So we see that the first root is within the interval [6/5, 3/2].

xa = 6/5; xb = 3/2; maxi = f[xa]; mini = f[xb];
Show[Graphics[Line[{{xa, maxi}, {xa, mini}}]], curve, Graphics[Line[{{xb, maxi}, {xb, mini}}]], Axes -> True,
PlotLabel -> "Entered function on given interval with upper and lower guesses",
LabelStyle -> {FontSize -> 11}, PlotRange -> {{0.25, 2}, {-1.3, 0.6}}]

Now we check whether the center of this interval is closer to the root:

xc = (xa + xb)/2;
If[f[xa]*f[xc] <= 0, xb = xc]

27/20

Therefore, we find that the root is within the interval [6/5,27/20] or [1.2 , 1.35]. Finding the value of the function at the lower and upper guesses and the estimated root:

N[f[xa]]
N[f[xb]]

0.0846232
-0.472425

We plot the root bracketing with two iterations:

Show[Graphics[Line[{{xa, maxi}, {xa, mini/2}}]], curve,
Graphics[Line[{{3/2, maxi}, {3/2, mini/2}}]],
Graphics[Line[{{27/20, maxi}, {27/20, mini/2}}]], Axes -> True,
PlotLabel -> "Entered function on given interval with upper and lower guesses
and estimated root", LabelStyle -> {FontSize -> 10}, PlotRange -> {{0.5, 1.8}, {-0.6, 0.2}}]
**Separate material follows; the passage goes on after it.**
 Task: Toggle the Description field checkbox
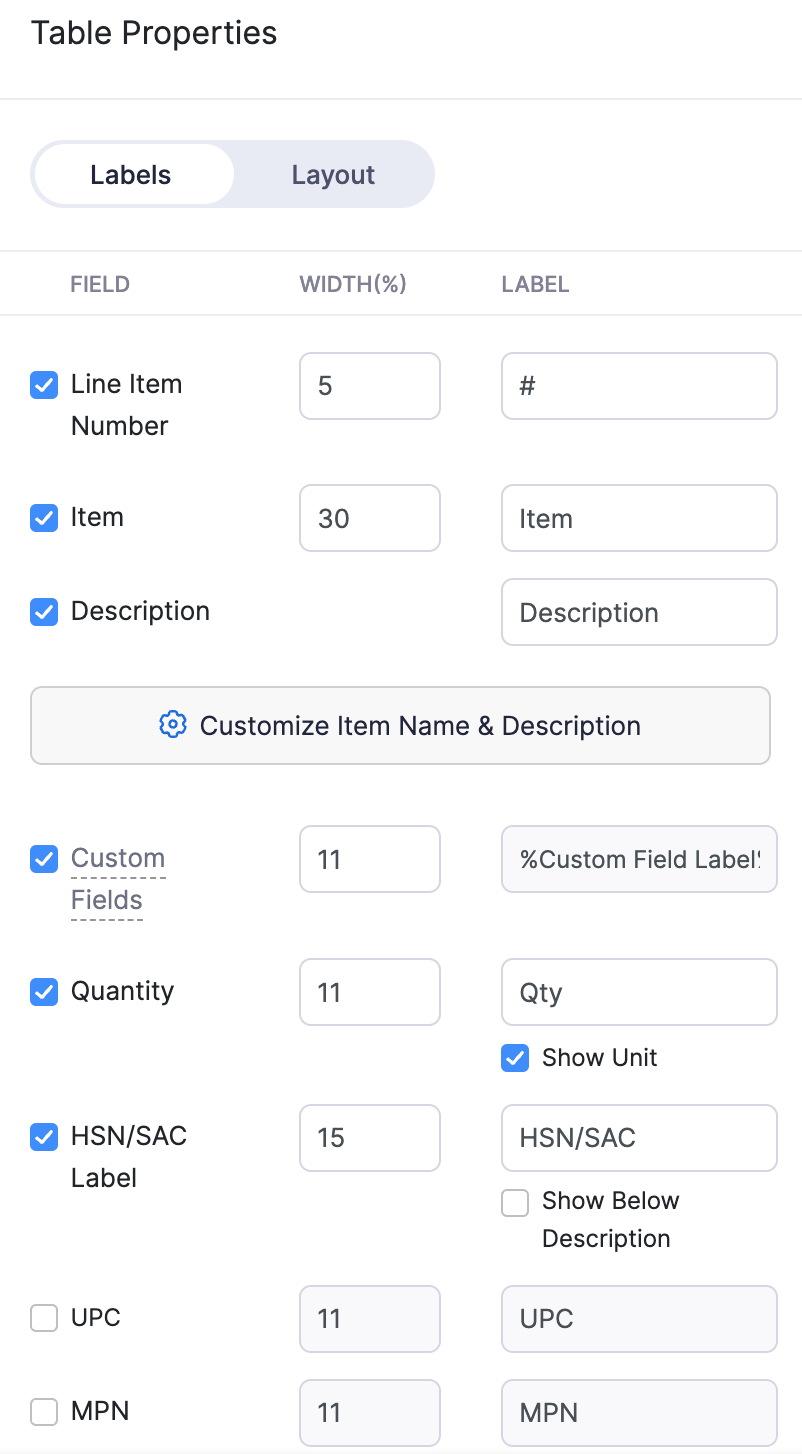[44, 612]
Now we do the third iteration:

xc = (xa + xb)/2
N[xc]

51/40
1.275

We check the interval between which the root lies.

xc = (xa + xb)/2;
If[f[xa]*f[xc] <= 0, xb = xc]

Show[Graphics[Line[{{xa, maxi}, {xa, mini/4}}]], curve,
Graphics[Line[{{3/2, maxi}, {3/2, mini/4}}]],
Graphics[Line[{{51/40, maxi}, {51/40, mini/4}}]],
Graphics[Line[{{27/20, maxi}, {27/20, mini/4}}]], Axes -> True,
PlotLabel -> "Function on given interval with estimated root",
LabelStyle -> {FontSize -> 10}, PlotRange -> {{0.8, 1.7}, {-0.35, 0.1}}]

Here the bisection method algorithm is applied to generate the values of the roots, true error, absolute relative true error, approximate error, absolute relative approximate error, and the number of significant digits at least correct in the estimated root as a function of number of iterations.

nmaximum = 30; (* Maximum number of iterations *)
For[i = 1; xu = xb; xl = xa, i <= nmaximum, i++, xr[i] = (xu + xl)/2;
If[f[xr[i]]*f[xu] <= 0, xl = xr[i], xu = xr[i]]]

Absolute true error:

Array[Et, nmaximum]; (* Array of absolute error *)
s = FindRoot[Exp[x]*Cos[x] - x*Sin[x] == 0, {x, 1.2}]
xactual = Evaluate[x /. s]
For[i = 1, i <= nmaximum, i++, Et[i] = Abs[xactual - xr[i]]]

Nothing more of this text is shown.